QueenBaku, des femmes et des cordes.
Le 28 janvier 2017 a eu lieu “QueenBaku” au bar la Meduze à Lyon. Une très belle soirée de performances artistiques et de shibari (ou plutôt de kinbaku). Des attacheurs de talents, de la technique et de l’émotion. Trois duos très différents les uns des autres, des femmes qui attachent, et ce qu’on voit trop rarement, des femmes qui attachent des hommes. Mais surtout trois attacheurs dont je vous invite à faire plus ample connaissance.
Misungui était la première à entrer en scène. Cette jeune femme de 28 ans se qualifie elle-même de gender-queer et anarcho-féministe. Je ne lui ferai pas honneur en parlant d’elle. Si vous ne la connaissez pas, je vous laisse visiter son Tumblr, et lire cet article qui vous en apprendra plus sur ce “personnage” incroyablement intéressant et inspirant.
Attacheuse et modèle ont performé nus. Beauté des corps, elle maquillée de façon tribale, son partenaire, Pierretleloup, arrivé sur scène déjà en partie harnaché. La suspension qui a suivi n’était pas en elle même très impressionnante, le plus intéressant se passait entre Misungui et son modèle. Dans ses attentions, ses caresses, ses sourires. Lorsqu’elle a fait couler de la cire sur son partenaire, le sadisme se mêlait à la tendresse. Et les gémissements de Pierre se calquait peu à peu sur le rythme de la musique. Douleur, sensualité, primalité …
Pour avoir ensuite parlé avec Pierreetleloup, ni la douleur ni le plaisir n’était feins. Et du coup c’est ce plaisir, palpable, quasi animal que nous avons pu ressentir ce soir là.
Seul attacheur masculin ce soir là, Michael Ronsky nous proposait une autre sorte de spectacle. Nous connaissions Michael pour l’avoir déjà vu sur scène avec Mi-Do à Genève à la Gravière en 2015. Nous avions aimé la complicité qu’il avait avec sa modèle, également partenaire de vie.
Michael est avant tout un artiste. Compositeur des morceaux qui accompagnent ses performances, il construit un univers sur scène. Et comme avec Misungui, dans cette construction artistique les cordes étaient presque au second plan. Cagoulé (comme à son habitude) Mi-Do (belle, comme à son habitude) lui donnant la réplique, Michael a choisi ce soir là de jouer avec la matière, rependant sur sa “bunny” de l’eau et du sable.
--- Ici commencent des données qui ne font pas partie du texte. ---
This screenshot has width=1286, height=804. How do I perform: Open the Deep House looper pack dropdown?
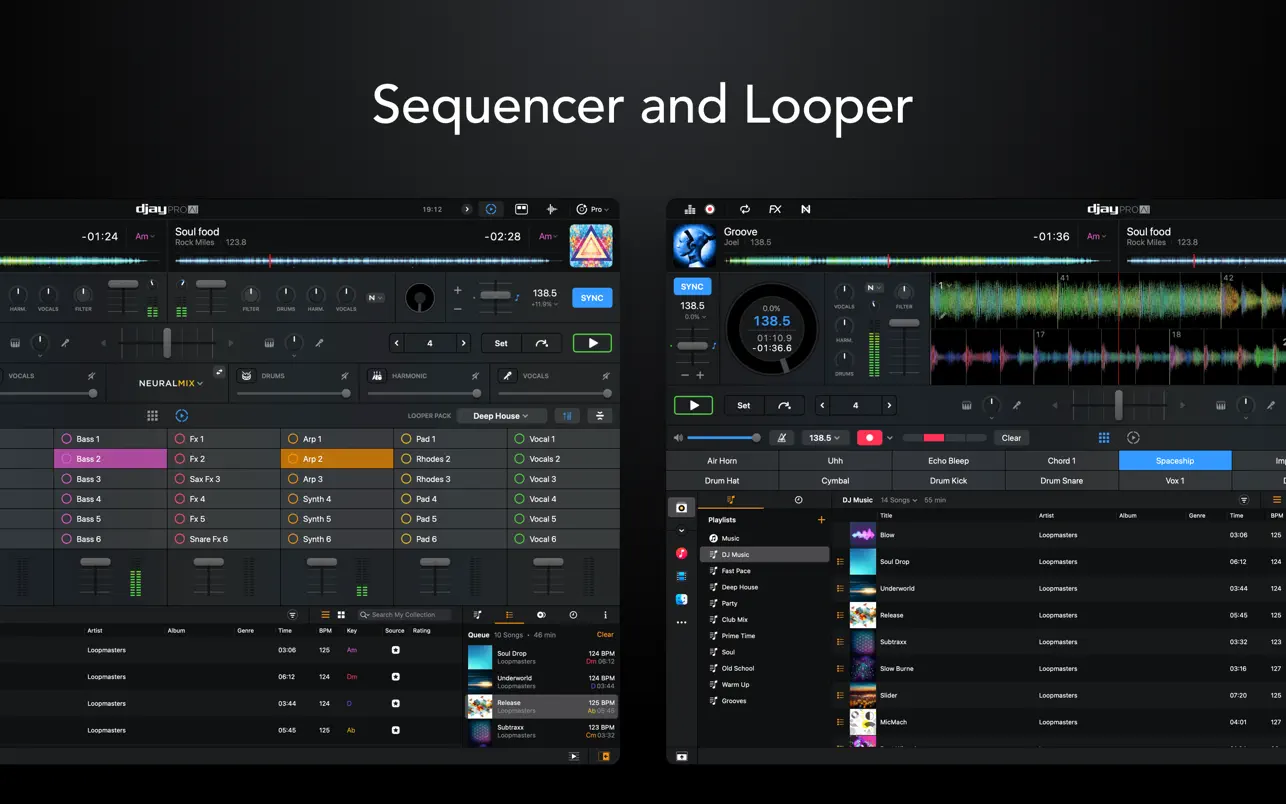500,416
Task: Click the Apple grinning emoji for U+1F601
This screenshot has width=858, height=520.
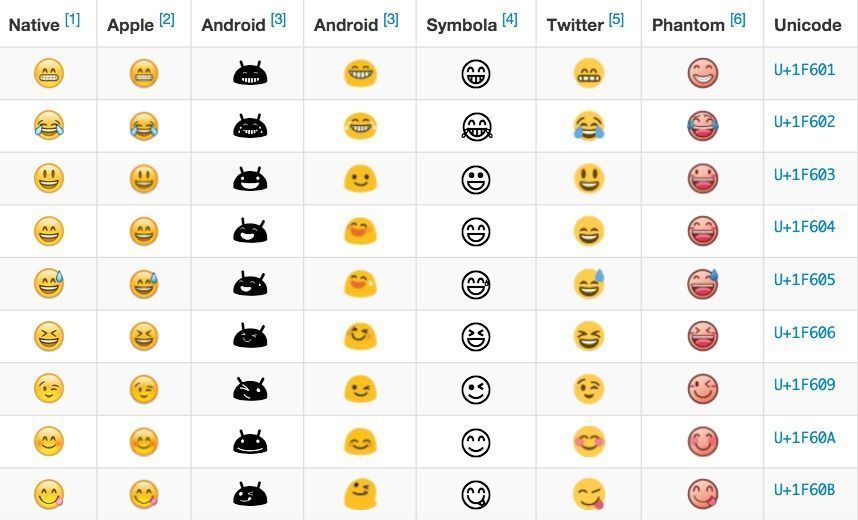Action: pos(144,73)
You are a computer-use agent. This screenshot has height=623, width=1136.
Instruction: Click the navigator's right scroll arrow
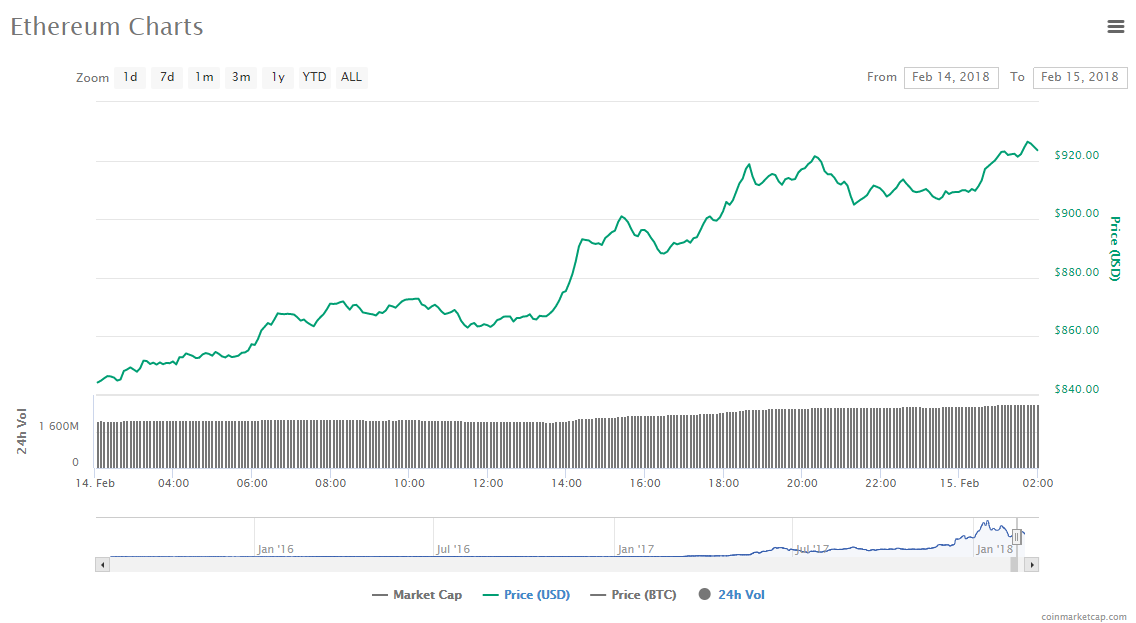(1031, 565)
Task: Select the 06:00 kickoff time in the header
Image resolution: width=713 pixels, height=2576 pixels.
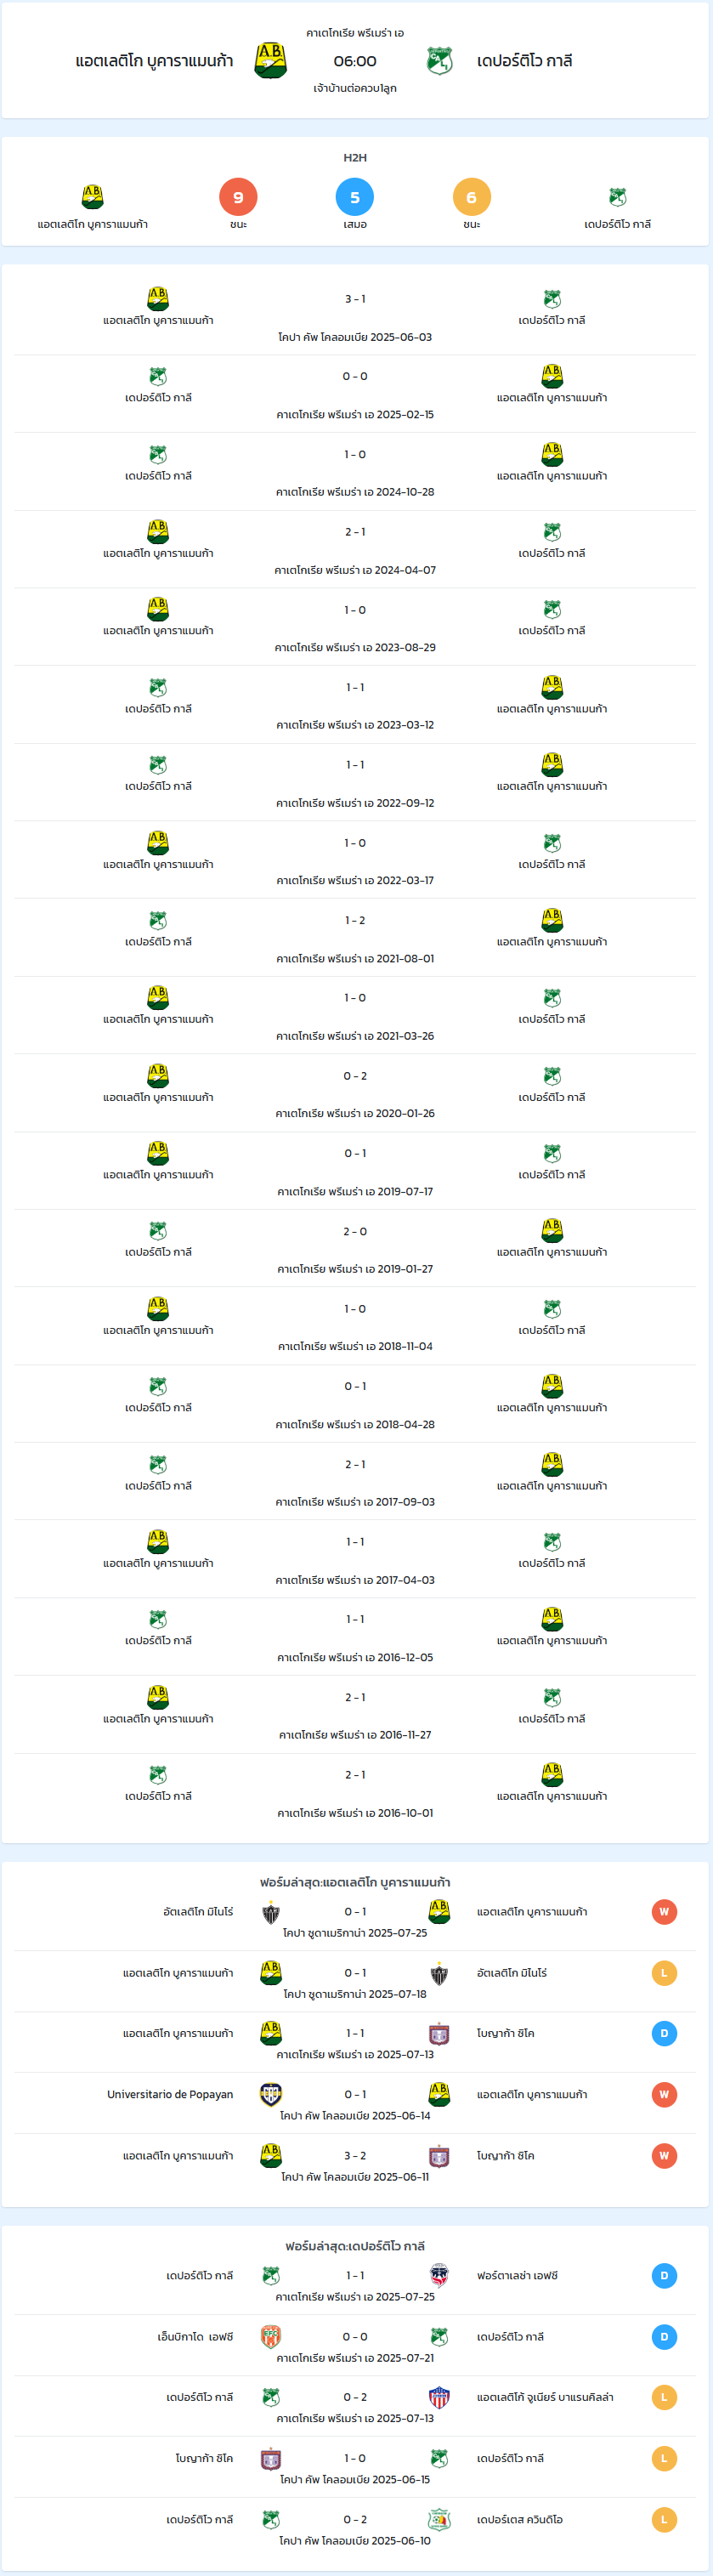Action: point(355,61)

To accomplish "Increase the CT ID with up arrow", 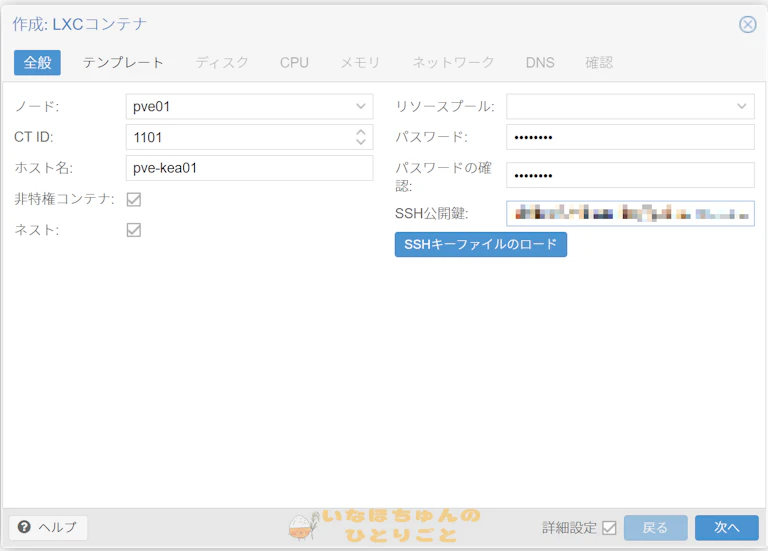I will (x=361, y=131).
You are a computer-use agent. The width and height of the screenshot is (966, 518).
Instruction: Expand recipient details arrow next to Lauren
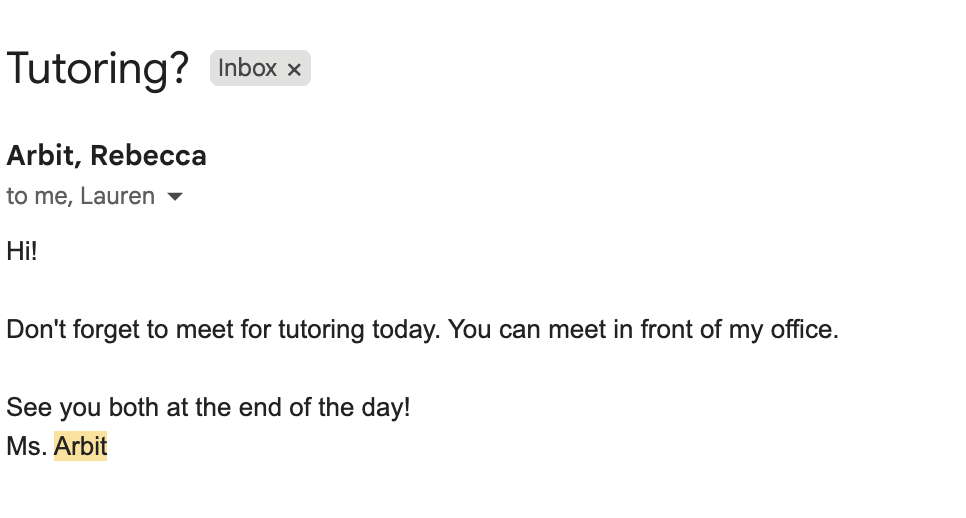pos(175,197)
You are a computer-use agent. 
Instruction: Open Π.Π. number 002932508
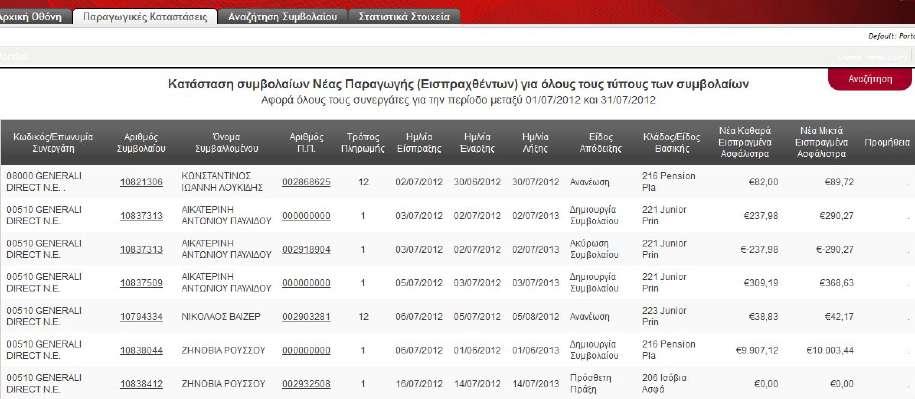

Avec Isabelle Hanikamu on revenait sur un shibari plus traditionnel : Isabelle fait partie de ces rares kinbakushi ayant reçu l’enseignement d’un sensei japonais. Et de ceux, encore plus rares à qui le maître a donné le droit de pratiquer “en son nom”. Isabelle est l’élève de Naka Akira, dont elle dit répendre l’enseignement mais avec son propre style (“Je fais de l’Isabelle” a-t-elle précisé). Elle a donc une façon très traditionnelle d’attacher (en rangeant soigneusement ses noeuds par exemple), avec une expression physique et des “râles” de ponctuations proches des arts martiaux.
Sa performance avait les caractéristiques des spectacles de Shibari japonais où la modèle exprime la douleur jusqu’à la surjouer (comme dans cette vidéo). La technique est irréprochable, le corps de Stella Spei (la modèle d’Isabelle ce soir là) était suspendue et ouvert, pour permettre à Isabelle d’exprimer tout le sadisme possible avec de la cire, son fouet, et même ses dents.
Et puis, cerise sur le gâteau, Pierre Estable était dans la salle en tant que dessinateur officiel de l’événement. Ne le connaissant pas j’étais perplexe, n’ayant aucune idée de ce que l’artiste pouvait capter de ce qui se passait sur scène. J’ai finalement été très agréablement surpris et même impressionné en découvrant le résultat : Pierre a su capter le moment avec une pertinence et une justesse rare.
Au delà de vous avoir donné envie de ne pas rater la prochaine édition de Queenbaku j’espère surtout vous avoir permis de découvrir ces quatre artistes.